───── MATERIALS PROVIDED ─────
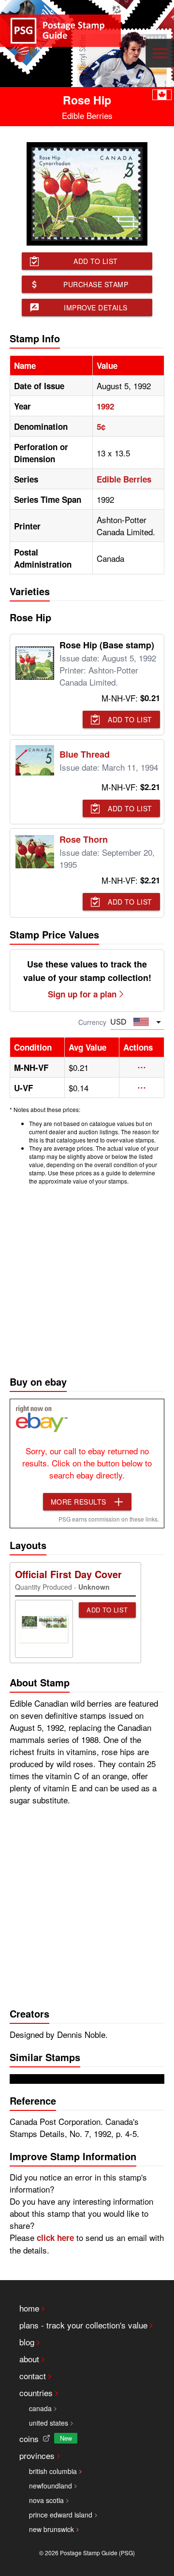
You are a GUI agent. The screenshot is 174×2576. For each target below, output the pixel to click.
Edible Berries (124, 479)
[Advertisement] (87, 1278)
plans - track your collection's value (83, 2325)
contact (32, 2376)
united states (48, 2423)
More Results (78, 1502)
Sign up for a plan (82, 994)
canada (40, 2408)
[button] (141, 1067)
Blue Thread (84, 754)
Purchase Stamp (95, 284)
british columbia (53, 2471)
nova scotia (46, 2500)
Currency (92, 1022)
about (29, 2359)
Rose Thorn (83, 839)
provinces (37, 2455)
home (29, 2308)
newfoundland (50, 2485)
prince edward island (60, 2514)
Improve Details (96, 307)
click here (55, 2237)
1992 (105, 406)
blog (26, 2342)
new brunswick (51, 2529)
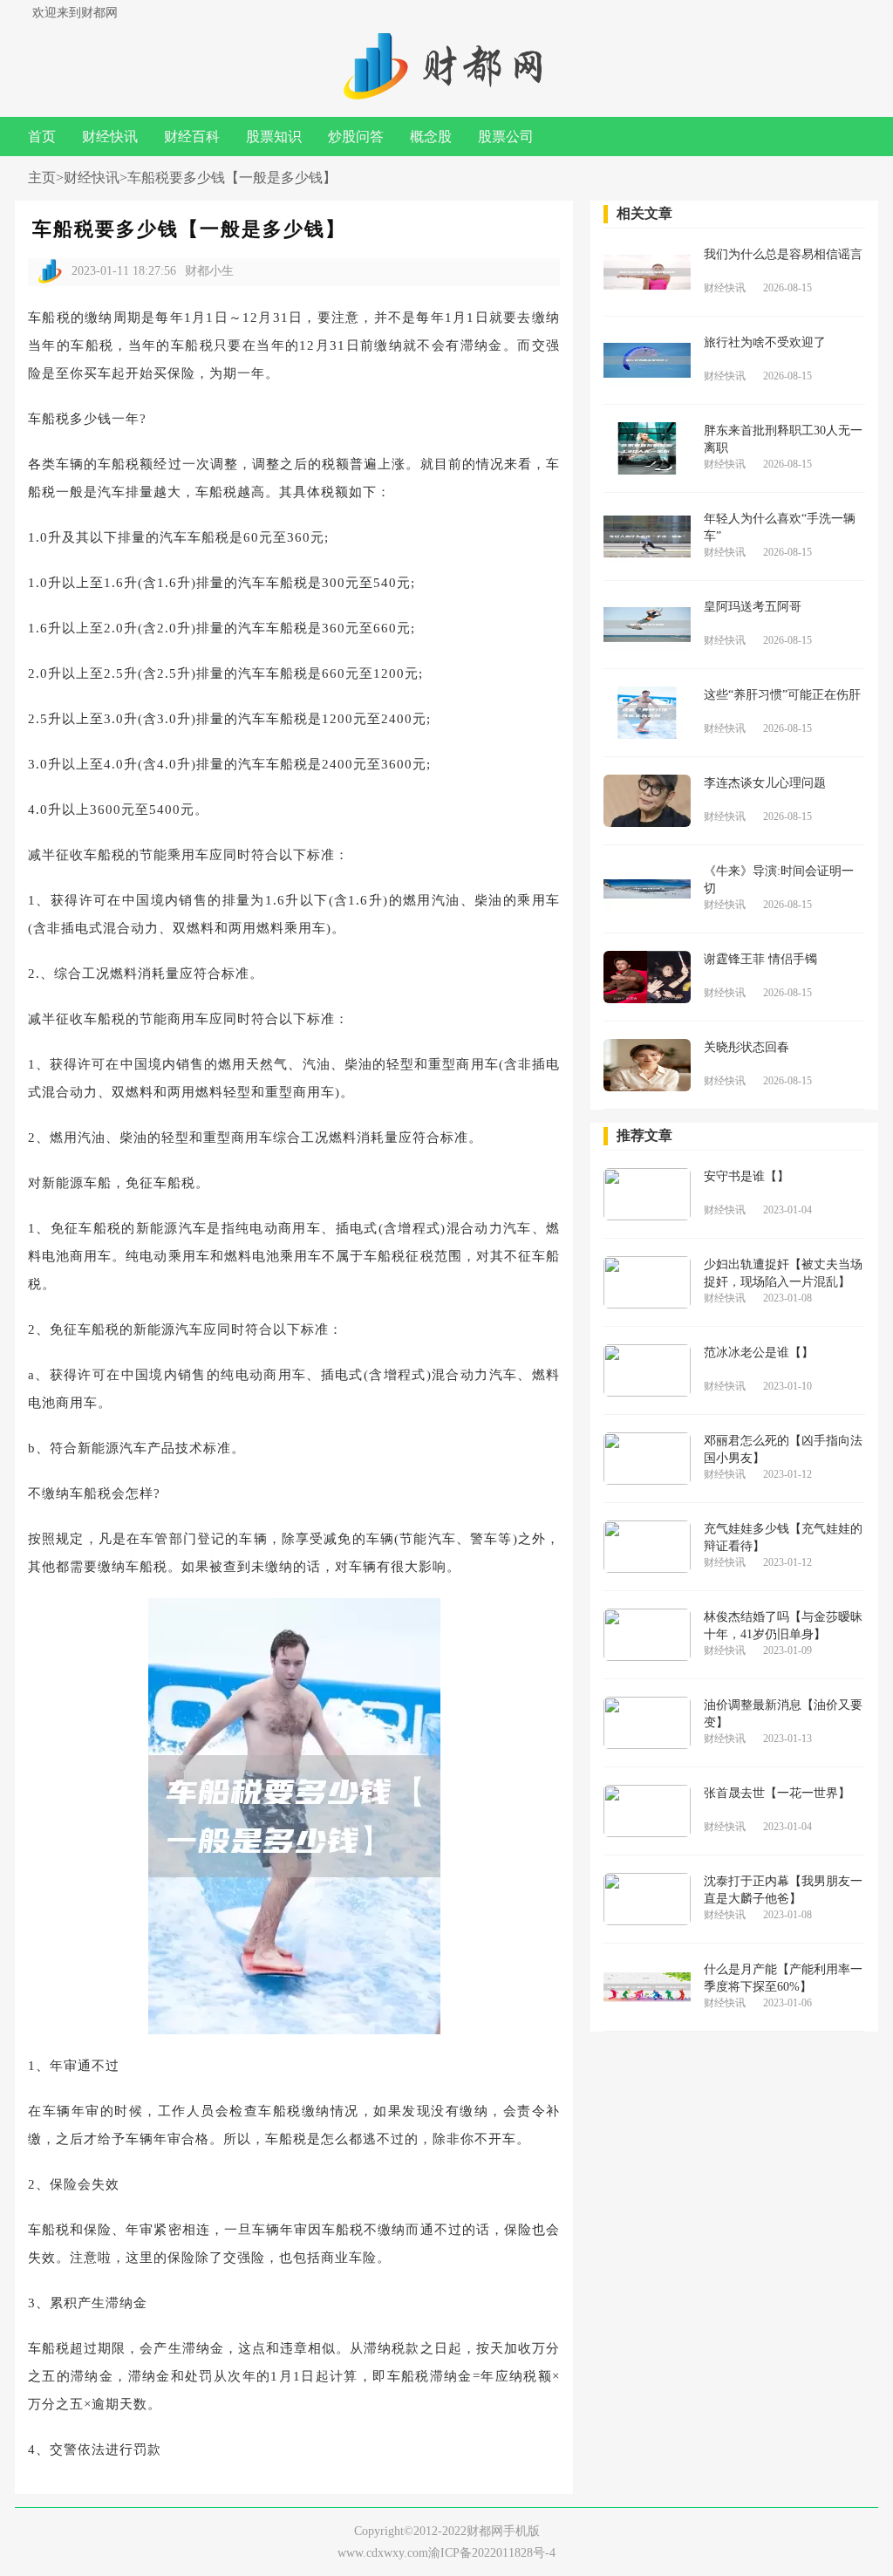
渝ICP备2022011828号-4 (492, 2552)
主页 (42, 177)
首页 (42, 136)
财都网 (485, 2531)
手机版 (521, 2531)
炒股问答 (356, 136)
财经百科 (192, 136)
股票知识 (274, 136)
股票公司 (506, 136)
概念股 (431, 136)
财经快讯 (110, 136)
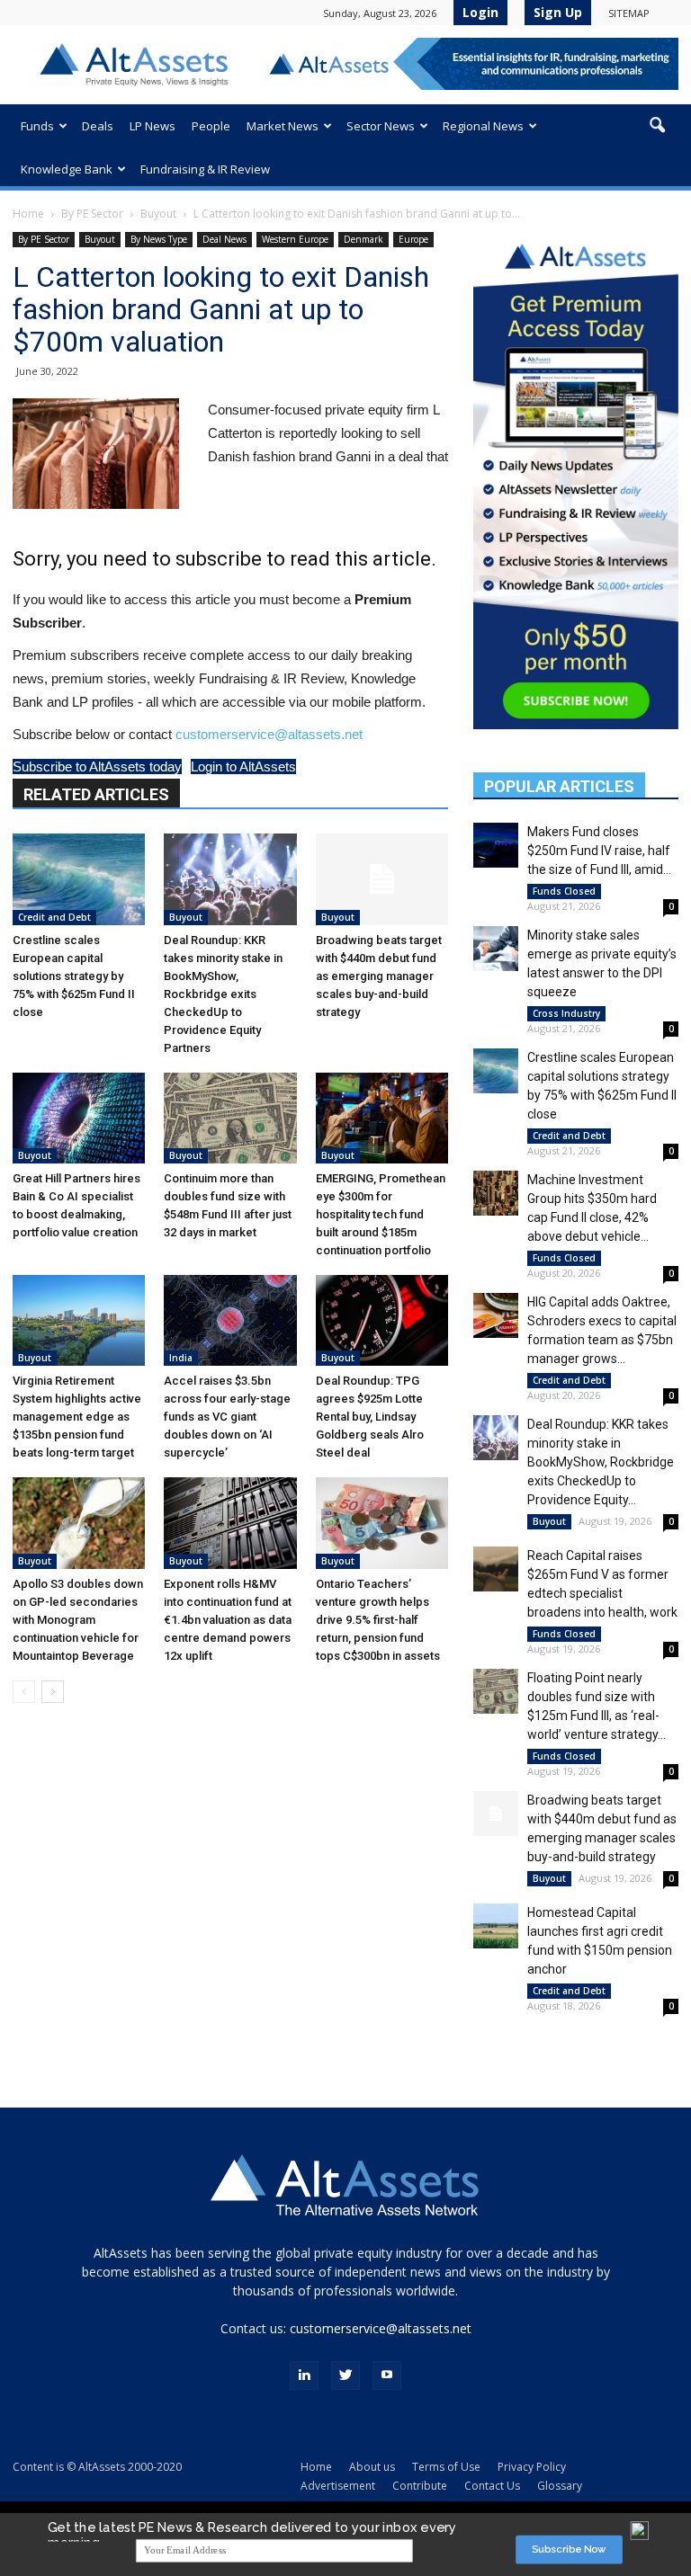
─────
DESCRIPTION OF THE TASK:
Show all lines in the entries above where the string "click" appears.

WRITTEN RESPONSE:
You are a GUI agent. The screenshot is 174×2576. For each target below, output the pixel to click.
click here (55, 2237)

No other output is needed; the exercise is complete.